Defendants not domiciled in a forum generally cannot be subject to jurisdiction unless there is a sufficient relationship between the defendants' conduct relevant to the lawsuit and the forum. The lower courts have been divided, however, on how close that relationship must be to establish jurisdiction. Some courts have required showing a proximate cause relationship between the conduct leading to the alleged injury and the forum, while others have merely required a "but-for" relationship connecting the claim and the forum. Still others have held a causal relationship is required but have held causation depends on the circumstances.

In a recent decision by the United States Court of Appeals for the First Circuit, Nandjou v. Marriott International, Inc., 985 F.3d 135 (1st Cir. 2021),1 the court considered whether marketing materials for a Canadian hotel mailed directly to a family in Massachusetts could subject the advertisers to jurisdiction in Massachusetts for injuries later suffered by the family at the hotel pool. The court held that it could and, in doing so, found that in some cases plaintiffs did not have to meet the Circuit's traditional "proximate cause" requirement. The decision demonstrates that courts continue to apply a case-by-case approach to deciding this issue.

I. Background: Personal Jurisdiction

In Walden v. Fiore, the Supreme Court of the United States clarified and narrowed the circumstances in which an out-of-state defendant can be subjected to jurisdiction for conduct that occurred outside the forum. The Court held that an out-of-state defendant could only be subject to jurisdiction where there was a "relationship among the defendant, the forum, and the litigation" that arises out of contacts that the "defendant himself creates with the forum." 571 U.S. 277, 284 (2014).

While the Walden standard requires a link between the defendant, forum and underlying allegations, the Court has yet to clarify what precise level of "relatedness" is necessary. The Court has not established a uniform standard,2 leaving the lower courts to determine what the appropriate standard is in a particular case.

The United States Courts of Appeals for the Ninth and Eleventh Circuits have developed a "but-for" test, in which a court cannot exercise jurisdiction over an out-of-state defendant unless that defendant's forum-related conduct was a "but-for" cause of the plaintiff's injury.3 The United States Courts of Appeal for the First and Sixth Circuits have held that a plaintiff's injuries must be "proximately caused" by the defendant's forum-related conduct for jurisdiction to be proper.4 Other federal appellate courts—such as the United States Courts of Appeal for the Second, Eighth, and Tenth Circuits—have recognized that some level of causal connection is required to exercise jurisdiction but have not developed formal standards for determining what meets this criteria.5

II. The District Court's Decision

The First Circuit's decision in Marriott arose out of a drowning accident at The Residence Inn by Marriott in Montreal, Canada. At the time of the incident, the plaintiff, Chimene Mbague Nandjou, resided in Massachusetts with her husband and three children, where they had received at least three direct mailings from Marriott advertising the Montreal hotel. In the spring of 2016, the family booked a trip to Montreal to stay at The Residence Inn, whereupon the plaintiff's husband and two-year-old child tragically drowned in the hotel's pool on April 20, 2016.
........
■ WHAT IS ASKED
Print the stretch of the article on personal jurisdiction from "In Walden v." through "277, 284 (2014).". The listing has nothing to do with the article on personal jurisdiction.
........
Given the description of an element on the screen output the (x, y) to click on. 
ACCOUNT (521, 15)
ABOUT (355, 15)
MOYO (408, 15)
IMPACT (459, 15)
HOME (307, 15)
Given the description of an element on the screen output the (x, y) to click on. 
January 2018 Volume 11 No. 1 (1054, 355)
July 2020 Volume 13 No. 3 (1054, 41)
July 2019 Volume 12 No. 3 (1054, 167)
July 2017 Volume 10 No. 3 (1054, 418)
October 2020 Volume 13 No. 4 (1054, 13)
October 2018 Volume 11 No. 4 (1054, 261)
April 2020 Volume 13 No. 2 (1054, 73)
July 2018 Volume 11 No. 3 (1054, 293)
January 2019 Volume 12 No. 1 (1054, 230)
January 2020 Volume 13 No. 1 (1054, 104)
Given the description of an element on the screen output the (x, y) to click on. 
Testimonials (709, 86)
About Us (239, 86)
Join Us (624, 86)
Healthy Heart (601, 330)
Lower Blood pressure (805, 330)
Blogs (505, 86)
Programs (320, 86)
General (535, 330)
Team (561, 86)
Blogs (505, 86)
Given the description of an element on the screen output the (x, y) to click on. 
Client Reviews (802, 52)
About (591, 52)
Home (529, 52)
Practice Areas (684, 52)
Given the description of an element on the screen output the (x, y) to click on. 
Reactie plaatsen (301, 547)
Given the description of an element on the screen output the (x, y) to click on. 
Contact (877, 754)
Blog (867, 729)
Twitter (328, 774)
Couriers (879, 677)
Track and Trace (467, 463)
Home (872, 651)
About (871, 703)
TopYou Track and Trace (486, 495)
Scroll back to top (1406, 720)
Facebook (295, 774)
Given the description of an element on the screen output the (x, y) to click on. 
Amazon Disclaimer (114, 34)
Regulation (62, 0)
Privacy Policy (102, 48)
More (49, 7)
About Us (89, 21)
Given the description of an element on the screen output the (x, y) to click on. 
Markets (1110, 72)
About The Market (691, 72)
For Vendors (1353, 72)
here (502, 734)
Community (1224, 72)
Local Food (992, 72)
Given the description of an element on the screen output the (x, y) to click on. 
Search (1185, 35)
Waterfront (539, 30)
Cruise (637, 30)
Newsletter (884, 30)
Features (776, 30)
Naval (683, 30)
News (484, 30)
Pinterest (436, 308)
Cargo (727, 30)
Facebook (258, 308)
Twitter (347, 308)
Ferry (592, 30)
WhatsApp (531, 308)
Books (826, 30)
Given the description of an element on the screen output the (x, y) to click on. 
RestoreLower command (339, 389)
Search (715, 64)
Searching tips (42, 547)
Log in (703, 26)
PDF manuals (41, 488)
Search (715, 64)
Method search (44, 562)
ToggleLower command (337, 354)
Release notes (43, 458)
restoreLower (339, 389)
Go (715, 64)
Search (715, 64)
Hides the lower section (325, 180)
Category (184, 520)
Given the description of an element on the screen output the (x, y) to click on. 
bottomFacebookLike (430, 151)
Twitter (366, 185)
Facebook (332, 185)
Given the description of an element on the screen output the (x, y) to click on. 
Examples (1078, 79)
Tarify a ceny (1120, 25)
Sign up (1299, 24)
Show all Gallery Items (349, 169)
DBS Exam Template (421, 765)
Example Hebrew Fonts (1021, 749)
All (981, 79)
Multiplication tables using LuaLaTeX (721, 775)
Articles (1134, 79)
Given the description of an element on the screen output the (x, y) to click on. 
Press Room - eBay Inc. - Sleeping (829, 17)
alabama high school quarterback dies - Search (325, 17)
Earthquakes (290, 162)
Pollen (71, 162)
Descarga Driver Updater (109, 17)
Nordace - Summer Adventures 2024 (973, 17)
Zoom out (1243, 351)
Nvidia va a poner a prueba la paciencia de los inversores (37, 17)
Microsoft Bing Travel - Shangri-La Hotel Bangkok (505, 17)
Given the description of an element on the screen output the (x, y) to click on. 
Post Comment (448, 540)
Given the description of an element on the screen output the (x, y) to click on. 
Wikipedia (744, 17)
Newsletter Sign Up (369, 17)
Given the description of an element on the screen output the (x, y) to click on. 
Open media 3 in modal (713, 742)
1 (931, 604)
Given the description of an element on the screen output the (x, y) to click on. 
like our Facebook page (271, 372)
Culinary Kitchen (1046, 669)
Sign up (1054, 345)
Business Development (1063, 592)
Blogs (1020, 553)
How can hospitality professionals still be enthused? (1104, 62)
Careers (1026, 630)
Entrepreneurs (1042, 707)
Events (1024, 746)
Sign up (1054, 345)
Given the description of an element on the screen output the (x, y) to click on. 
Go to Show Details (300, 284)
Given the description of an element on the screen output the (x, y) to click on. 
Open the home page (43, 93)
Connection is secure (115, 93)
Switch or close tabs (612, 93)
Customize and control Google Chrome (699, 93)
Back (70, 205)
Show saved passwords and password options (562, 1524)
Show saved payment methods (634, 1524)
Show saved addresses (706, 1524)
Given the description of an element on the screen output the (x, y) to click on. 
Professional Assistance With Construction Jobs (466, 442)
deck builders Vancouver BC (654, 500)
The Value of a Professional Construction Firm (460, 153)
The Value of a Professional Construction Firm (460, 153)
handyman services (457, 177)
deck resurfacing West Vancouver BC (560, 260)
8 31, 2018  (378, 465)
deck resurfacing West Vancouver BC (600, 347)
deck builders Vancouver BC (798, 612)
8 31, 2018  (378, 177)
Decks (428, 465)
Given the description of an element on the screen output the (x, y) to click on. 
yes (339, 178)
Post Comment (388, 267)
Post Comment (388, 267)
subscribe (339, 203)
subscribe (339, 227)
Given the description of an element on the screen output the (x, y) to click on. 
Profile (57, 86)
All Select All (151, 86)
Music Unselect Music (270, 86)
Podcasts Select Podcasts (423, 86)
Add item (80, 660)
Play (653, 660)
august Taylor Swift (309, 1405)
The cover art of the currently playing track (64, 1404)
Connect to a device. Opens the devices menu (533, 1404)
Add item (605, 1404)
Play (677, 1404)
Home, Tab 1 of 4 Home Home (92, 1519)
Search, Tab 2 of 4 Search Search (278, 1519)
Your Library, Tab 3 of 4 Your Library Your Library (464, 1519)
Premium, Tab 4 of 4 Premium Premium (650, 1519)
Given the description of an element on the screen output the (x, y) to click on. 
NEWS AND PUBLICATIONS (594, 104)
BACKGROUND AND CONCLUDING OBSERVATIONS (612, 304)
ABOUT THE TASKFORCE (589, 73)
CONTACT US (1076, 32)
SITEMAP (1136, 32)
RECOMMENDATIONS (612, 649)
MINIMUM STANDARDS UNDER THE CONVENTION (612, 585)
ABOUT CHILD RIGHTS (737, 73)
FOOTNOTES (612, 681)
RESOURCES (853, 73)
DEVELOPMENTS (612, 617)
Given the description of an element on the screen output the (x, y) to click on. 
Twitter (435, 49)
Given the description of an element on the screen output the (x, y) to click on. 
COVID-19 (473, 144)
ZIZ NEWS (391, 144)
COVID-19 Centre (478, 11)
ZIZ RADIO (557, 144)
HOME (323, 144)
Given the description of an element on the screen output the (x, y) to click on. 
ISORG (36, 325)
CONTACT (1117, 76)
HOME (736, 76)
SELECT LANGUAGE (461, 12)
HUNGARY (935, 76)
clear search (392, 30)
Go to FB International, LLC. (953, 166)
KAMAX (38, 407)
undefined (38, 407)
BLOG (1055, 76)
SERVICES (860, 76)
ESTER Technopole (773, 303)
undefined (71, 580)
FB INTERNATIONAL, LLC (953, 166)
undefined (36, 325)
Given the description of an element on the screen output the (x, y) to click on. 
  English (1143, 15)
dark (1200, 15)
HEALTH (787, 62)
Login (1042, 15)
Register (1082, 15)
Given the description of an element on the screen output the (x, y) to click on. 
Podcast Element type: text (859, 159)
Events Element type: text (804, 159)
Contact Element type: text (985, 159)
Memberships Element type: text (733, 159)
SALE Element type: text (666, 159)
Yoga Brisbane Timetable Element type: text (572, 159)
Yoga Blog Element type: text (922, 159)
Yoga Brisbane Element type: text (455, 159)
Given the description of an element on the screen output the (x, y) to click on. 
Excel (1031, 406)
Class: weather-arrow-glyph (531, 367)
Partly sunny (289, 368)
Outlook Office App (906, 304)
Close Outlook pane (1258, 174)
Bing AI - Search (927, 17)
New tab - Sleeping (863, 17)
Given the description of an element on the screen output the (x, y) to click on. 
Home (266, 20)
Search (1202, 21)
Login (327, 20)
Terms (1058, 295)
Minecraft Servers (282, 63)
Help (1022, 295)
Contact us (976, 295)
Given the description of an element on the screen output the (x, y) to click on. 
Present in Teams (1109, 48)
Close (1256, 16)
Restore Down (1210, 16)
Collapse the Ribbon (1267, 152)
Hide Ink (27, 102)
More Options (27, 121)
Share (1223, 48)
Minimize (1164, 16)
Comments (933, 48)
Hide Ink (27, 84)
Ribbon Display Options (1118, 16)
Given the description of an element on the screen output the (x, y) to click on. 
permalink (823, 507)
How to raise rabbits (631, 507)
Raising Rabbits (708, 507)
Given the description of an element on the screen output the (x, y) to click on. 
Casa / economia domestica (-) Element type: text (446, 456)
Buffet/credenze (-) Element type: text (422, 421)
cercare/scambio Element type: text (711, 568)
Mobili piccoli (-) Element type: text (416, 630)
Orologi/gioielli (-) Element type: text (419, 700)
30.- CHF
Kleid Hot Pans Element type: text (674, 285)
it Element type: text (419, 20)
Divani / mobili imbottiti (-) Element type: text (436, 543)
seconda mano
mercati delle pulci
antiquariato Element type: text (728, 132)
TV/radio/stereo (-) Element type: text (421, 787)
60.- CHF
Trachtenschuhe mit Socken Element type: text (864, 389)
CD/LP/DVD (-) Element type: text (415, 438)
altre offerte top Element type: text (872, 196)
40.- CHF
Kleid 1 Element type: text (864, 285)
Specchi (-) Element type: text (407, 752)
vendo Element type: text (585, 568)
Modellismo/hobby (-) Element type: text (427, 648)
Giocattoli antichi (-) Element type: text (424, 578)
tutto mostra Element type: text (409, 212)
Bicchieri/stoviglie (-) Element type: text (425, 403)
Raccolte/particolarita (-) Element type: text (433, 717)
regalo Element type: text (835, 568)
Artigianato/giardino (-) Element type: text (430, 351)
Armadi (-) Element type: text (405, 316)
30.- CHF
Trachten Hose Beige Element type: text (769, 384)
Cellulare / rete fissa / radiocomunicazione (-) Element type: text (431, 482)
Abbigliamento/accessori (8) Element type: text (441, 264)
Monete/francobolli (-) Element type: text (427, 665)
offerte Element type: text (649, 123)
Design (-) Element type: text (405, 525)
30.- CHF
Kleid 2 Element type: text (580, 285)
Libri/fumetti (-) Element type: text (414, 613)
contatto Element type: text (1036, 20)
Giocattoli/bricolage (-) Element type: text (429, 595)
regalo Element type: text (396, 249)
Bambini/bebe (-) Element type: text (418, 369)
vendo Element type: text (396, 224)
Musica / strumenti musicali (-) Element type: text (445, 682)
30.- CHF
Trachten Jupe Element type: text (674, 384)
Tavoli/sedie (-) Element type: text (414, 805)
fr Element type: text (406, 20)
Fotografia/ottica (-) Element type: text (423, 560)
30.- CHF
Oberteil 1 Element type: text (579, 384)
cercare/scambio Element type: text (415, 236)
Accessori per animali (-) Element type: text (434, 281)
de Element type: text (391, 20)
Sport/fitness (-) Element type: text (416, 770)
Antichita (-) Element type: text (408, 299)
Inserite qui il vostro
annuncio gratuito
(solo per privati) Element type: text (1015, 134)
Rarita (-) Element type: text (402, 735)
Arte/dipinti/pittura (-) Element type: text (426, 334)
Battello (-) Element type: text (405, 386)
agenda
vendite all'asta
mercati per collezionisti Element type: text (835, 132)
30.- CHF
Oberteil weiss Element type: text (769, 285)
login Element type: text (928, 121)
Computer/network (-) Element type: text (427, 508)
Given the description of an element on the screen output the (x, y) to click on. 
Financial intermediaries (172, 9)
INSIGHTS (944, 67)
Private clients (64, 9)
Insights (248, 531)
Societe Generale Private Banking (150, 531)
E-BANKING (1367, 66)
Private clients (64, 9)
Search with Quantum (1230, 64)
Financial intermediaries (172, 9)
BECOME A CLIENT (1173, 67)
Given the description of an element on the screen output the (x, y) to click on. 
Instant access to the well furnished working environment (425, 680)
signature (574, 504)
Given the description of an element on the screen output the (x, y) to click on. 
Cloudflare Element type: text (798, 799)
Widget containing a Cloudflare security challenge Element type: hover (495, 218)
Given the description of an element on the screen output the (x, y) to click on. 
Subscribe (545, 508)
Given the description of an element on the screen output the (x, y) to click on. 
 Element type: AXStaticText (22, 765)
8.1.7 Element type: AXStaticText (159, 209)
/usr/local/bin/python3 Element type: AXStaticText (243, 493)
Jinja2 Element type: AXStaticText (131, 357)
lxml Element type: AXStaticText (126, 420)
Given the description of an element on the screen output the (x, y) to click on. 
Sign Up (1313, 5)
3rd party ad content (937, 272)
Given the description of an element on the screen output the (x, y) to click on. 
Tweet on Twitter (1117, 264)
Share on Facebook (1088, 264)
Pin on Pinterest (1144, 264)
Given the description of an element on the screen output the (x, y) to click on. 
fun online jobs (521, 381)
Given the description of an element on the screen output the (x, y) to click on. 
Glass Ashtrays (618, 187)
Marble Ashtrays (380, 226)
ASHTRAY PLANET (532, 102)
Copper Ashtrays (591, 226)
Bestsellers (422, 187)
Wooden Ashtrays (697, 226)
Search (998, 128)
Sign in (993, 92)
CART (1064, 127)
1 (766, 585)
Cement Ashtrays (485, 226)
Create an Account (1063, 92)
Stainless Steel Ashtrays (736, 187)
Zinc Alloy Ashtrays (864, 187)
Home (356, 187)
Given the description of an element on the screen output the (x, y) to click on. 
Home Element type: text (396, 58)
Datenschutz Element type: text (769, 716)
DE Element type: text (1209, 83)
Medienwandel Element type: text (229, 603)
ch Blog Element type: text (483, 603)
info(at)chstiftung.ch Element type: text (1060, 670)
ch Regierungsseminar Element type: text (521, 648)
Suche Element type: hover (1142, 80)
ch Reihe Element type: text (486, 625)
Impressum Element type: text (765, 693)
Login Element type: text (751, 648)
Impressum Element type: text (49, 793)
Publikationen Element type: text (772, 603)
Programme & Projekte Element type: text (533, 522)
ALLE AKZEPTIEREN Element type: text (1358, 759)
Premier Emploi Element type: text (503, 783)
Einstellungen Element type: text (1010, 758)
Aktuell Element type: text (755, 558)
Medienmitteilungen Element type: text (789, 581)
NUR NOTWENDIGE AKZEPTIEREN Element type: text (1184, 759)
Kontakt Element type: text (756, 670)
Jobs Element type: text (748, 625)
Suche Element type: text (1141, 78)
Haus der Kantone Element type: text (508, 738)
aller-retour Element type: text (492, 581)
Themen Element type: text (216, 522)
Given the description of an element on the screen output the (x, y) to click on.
........
■ FINISHED EXERCISE
In Walden v. Fiore, the Supreme Court of the United States clarified and narrowed the circumstances in which an out-of-state defendant can be subjected to jurisdiction for conduct that occurred outside the forum. The Court held that an out-of-state defendant could only be subject to jurisdiction where there was a "relationship among the defendant, the forum, and the litigation" that arises out of contacts that the "defendant himself creates with the forum." 571 U.S. 277, 284 (2014).